**EXTRACT**

════

HP Linux Imaging and Printing System (ver. 3.16.11)

Printer/Fax Setup Utility ver. 9.0

Copyright (c) 2001-15 HP Development Company, LP

This software comes with ABSOLUTELY NO WARRANTY.

This is free software, and you are welcome to distribute it

under certain conditions. See COPYING file for more details.

(Note: Defaults for each question are maked with a '*'. Press <enter> to accept the default.)

--------------------------------

| SELECT CONNECTION (I/O) TYPE |

--------------------------------

  Num       Connection  Description                                               

            Type                                                                  

  --------  ----------  ----------------------------------------------------------

  0*        usb         Universal Serial Bus (USB)                                

  1         net         Network/Ethernet/Wireless (direct connection or JetDirect)

════

**EXERCISE REQUIREMENTS**
**A.** Summarize the HP setup text in two sentences.
**B.** Return the part of the HP setup text that opens with the words containing "HP Linux Imaging" and closes with "for more details.".
Work only from the HP setup text.

[A run of records]
════

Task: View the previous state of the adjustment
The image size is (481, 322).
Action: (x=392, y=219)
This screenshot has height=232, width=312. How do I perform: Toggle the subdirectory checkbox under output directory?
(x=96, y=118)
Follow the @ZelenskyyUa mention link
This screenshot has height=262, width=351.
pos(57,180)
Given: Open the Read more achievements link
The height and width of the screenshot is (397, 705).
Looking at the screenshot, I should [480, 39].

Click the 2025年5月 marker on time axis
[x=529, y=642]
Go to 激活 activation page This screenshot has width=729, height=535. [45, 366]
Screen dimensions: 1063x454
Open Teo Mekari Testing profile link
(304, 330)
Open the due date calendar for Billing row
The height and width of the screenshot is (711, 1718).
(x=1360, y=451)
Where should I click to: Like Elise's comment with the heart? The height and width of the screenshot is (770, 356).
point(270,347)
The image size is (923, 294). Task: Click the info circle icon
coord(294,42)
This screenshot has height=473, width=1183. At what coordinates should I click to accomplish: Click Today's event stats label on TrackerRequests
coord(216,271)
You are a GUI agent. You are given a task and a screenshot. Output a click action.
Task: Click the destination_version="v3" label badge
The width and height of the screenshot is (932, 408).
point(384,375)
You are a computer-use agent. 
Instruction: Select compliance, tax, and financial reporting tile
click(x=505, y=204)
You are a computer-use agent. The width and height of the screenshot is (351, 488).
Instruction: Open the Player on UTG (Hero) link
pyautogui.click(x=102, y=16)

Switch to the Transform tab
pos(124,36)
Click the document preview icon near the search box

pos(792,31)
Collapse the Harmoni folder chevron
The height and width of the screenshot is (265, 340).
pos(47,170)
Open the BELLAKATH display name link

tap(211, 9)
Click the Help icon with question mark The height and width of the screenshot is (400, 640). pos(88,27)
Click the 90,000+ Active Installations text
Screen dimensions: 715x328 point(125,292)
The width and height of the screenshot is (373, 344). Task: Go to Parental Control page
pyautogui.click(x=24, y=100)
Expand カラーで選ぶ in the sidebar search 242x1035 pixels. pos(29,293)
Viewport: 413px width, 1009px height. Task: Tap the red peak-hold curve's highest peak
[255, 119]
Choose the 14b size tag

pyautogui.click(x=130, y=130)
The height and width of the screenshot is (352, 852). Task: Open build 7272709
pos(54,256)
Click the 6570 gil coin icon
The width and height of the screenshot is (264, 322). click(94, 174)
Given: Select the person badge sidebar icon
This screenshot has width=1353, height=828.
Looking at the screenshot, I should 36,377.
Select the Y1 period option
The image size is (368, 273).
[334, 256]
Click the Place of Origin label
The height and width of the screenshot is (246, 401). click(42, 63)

════

**EXPECTED RESPONSES**
**A.** The HP Linux Imaging and Printing System (version 3.16.11) Printer/Fax Setup Utility, version 9.0, is free software that comes with no warranty and may be distributed under certain conditions given in the COPYING file. It asks the user to select a connection type, either USB, which is the default, or a network, Ethernet, or wireless connection, and it marks defaults with an asterisk that can be accepted by pressing Enter.

**B.**
HP Linux Imaging and Printing System (ver. 3.16.11)

Printer/Fax Setup Utility ver. 9.0

Copyright (c) 2001-15 HP Development Company, LP

This software comes with ABSOLUTELY NO WARRANTY.

This is free software, and you are welcome to distribute it

under certain conditions. See COPYING file for more details.